An exact copy is needed of the lines from the line holding "This screenshot has width=1485, height=835." through the final line of the listing below, both included.
SOURCE INFORMATION below:
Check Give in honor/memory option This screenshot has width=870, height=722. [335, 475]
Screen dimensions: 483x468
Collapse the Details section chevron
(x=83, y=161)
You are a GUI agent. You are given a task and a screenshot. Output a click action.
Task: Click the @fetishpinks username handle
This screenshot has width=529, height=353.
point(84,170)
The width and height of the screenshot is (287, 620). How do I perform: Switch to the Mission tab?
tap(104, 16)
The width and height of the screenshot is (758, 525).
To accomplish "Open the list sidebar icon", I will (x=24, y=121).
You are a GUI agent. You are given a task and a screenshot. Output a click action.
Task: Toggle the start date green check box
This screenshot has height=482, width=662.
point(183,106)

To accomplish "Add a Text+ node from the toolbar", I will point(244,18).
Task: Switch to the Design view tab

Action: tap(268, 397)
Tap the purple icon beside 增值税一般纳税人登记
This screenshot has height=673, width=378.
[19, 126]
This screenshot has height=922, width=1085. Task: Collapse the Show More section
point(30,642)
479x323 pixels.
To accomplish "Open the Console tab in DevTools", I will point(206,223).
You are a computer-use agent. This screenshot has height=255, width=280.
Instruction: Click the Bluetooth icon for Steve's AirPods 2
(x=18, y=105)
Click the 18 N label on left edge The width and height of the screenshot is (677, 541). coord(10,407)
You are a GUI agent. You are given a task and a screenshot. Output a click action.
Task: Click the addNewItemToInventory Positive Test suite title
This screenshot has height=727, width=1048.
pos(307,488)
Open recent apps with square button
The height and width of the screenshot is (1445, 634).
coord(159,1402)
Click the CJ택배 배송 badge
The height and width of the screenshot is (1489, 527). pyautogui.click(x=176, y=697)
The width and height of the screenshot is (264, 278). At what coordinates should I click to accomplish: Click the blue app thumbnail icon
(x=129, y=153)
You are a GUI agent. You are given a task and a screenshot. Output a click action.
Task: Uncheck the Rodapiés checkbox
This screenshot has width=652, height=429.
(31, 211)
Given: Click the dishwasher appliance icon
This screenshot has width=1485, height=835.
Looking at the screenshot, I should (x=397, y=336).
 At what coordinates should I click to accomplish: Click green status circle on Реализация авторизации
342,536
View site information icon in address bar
End of SOURCE INFORMATION.
**YOUR SOLUTION:**
This screenshot has width=1485, height=835.
Looking at the screenshot, I should (x=397, y=336).
 At what coordinates should I click to accomplish: Click green status circle on Реализация авторизации
342,536
View site information icon in address bar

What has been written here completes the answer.